I’m not sure what you mean here:
“In his [Letis’] treatment of Warfield's view of the ending of Mark, he confuses correlation with causation. Just because Warfield's position that it was not originally part of the canon was also the position of the higher critics does not mean it was Warfield's reasoning.”
BBW was convinced re the last 12 verses of Mark by what? There is no evidence save that of the higher and lower (for they have merged) critics.
Because Warfield treated the text according to the “scientific” method of the faithless Germans (and then the Brits in W&H), which is that any literature – even that considered Divine (which Warfield did indeed consider it) – “is to be determined solely by the evidence” and not by a faith-based approach, this is the Enlightenment method and not the believing Christian method.
Logan, you do not think Warfield saw a radical discontinuity between the pure and inspired autographs and the “corruption-ridden” Textus Receptus so loathed by his mentors, Griesbach, Hort, and Westcott? You do not think there is a radical discontinuity between the Bible of Roman Catholicism and that of the Reformation? Between Vaticanus / Sinaiticus and the Textus Receptus of Stephanus and Beza?

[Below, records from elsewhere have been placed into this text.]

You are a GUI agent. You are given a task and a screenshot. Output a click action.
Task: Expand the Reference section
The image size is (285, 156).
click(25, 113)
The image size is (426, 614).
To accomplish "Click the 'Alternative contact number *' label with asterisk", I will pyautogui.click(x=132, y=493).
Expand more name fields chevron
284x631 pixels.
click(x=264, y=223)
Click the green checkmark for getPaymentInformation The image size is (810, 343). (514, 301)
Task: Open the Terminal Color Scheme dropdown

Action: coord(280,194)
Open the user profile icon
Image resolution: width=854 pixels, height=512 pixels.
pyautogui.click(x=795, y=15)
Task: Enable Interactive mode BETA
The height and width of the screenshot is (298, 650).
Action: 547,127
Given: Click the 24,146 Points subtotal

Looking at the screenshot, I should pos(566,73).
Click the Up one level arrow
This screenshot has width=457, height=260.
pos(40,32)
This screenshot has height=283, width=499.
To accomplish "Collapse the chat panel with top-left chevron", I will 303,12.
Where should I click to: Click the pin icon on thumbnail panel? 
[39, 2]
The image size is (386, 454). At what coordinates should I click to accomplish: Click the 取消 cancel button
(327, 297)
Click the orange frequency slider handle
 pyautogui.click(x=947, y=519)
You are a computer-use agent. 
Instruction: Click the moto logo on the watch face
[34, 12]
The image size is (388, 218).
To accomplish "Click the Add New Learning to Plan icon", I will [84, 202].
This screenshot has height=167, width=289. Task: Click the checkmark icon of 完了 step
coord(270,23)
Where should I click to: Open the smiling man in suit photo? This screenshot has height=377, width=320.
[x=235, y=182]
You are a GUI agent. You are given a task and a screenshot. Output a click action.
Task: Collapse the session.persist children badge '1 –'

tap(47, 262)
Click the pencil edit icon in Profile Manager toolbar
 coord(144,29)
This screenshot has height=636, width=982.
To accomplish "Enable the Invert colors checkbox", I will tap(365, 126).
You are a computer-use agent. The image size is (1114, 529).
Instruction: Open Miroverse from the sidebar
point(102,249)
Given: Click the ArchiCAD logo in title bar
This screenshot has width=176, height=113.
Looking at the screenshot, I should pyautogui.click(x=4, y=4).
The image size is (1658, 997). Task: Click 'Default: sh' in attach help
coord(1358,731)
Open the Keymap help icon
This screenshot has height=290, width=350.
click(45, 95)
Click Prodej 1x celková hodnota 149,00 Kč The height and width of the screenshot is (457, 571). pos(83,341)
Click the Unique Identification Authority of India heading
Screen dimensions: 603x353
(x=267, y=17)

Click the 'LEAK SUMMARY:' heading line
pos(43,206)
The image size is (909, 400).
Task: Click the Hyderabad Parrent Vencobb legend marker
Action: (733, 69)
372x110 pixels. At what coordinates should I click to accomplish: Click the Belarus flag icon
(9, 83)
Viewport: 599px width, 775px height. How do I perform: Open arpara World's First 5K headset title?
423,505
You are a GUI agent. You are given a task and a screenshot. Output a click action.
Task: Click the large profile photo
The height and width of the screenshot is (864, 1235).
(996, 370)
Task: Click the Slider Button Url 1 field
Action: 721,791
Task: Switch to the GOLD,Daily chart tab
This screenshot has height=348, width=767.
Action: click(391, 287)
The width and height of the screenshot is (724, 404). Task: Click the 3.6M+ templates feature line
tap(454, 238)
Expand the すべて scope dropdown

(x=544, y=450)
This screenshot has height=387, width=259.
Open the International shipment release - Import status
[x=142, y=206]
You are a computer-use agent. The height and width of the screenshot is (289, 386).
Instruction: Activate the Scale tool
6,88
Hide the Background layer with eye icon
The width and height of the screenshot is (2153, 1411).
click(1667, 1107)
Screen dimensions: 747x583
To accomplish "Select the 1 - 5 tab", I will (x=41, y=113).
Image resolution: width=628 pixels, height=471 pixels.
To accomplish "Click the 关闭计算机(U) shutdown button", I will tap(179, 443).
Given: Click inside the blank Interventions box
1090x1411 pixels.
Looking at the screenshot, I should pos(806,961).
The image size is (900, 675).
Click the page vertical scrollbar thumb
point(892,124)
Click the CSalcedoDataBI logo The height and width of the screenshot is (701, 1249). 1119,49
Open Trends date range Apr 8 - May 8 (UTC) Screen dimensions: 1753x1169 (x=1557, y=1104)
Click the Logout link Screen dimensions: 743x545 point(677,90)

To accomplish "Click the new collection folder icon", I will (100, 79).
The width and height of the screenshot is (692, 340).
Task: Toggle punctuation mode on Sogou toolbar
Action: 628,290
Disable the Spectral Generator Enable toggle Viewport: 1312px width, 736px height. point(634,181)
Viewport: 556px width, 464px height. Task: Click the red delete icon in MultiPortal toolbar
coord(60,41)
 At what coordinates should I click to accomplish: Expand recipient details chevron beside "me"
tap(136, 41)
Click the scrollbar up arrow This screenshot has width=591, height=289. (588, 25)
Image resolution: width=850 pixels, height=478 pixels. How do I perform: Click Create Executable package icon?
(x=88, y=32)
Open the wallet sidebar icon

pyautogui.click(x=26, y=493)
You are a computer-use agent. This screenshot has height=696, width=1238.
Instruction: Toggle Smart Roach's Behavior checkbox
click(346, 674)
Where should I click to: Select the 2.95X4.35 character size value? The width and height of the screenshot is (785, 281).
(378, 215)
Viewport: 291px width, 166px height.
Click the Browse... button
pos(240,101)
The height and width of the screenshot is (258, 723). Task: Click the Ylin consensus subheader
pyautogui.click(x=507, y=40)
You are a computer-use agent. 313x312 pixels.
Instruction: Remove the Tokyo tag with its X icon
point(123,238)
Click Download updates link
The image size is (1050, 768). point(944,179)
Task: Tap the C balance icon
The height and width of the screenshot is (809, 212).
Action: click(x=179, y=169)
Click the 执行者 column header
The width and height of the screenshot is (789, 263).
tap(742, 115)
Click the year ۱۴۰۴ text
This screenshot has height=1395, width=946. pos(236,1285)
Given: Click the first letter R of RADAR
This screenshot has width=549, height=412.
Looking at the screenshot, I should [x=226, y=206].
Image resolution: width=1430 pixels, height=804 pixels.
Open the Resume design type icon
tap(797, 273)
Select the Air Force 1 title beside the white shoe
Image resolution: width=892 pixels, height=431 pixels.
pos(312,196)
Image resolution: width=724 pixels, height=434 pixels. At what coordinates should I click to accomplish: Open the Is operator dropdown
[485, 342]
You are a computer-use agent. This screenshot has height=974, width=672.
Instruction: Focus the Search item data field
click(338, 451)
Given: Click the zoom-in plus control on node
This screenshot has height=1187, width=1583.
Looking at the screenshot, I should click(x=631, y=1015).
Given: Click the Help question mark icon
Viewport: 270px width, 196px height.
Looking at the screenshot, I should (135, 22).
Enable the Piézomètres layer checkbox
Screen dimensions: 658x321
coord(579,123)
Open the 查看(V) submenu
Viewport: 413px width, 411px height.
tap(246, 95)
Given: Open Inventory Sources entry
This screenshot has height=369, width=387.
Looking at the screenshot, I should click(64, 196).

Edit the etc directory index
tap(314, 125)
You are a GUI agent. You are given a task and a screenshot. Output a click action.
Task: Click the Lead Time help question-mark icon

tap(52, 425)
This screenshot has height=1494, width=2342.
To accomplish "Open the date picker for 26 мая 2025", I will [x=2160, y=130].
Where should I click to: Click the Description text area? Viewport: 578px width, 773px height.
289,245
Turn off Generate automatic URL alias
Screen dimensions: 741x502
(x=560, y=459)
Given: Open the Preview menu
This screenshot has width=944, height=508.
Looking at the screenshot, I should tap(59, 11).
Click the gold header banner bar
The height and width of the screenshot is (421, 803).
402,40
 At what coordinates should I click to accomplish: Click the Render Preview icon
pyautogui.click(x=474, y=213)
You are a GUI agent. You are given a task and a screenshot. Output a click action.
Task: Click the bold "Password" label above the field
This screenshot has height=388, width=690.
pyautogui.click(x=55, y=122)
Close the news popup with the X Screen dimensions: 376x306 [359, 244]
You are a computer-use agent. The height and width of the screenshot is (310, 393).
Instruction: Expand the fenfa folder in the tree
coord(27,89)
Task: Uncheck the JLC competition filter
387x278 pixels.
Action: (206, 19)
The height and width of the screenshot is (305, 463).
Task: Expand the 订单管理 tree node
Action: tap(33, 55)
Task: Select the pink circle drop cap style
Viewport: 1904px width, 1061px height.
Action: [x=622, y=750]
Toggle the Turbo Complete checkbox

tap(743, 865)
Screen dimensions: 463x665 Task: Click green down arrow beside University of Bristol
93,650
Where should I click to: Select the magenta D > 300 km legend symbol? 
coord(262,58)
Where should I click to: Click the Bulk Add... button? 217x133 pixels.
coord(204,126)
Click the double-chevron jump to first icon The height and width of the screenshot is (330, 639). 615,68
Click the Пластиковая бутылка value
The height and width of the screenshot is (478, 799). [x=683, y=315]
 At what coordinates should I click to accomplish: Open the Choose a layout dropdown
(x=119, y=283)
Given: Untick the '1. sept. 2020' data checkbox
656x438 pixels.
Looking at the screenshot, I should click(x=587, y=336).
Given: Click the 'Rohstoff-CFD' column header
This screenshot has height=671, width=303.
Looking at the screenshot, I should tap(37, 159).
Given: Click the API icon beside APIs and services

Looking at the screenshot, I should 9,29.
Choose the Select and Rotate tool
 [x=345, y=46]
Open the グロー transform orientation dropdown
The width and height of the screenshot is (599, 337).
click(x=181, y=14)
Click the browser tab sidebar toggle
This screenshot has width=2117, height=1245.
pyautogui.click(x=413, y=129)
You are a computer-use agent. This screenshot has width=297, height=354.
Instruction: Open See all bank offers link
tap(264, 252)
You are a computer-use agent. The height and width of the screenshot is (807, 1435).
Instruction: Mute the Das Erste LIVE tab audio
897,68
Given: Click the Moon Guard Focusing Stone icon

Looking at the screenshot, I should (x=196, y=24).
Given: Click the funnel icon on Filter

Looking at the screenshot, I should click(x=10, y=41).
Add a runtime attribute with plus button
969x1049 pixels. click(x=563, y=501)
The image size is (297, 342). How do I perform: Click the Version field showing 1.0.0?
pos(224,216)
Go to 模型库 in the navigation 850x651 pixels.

Please note that I don’t want to be defending everything Dr. Letis asserts, but I have covered in the main those things where he is on target. I think you are right in discerning Hodge and Alexander were open to occasionally receiving variants from the German critical texts (Letis accepts this also); these men also were of the opinion that due to amanuenses’ errors even the apostolic manuscripts could possibly have mistakes in them, but this BBW would not agree with (nor would I).
I have more to say, but it shall have to wait till I have more time.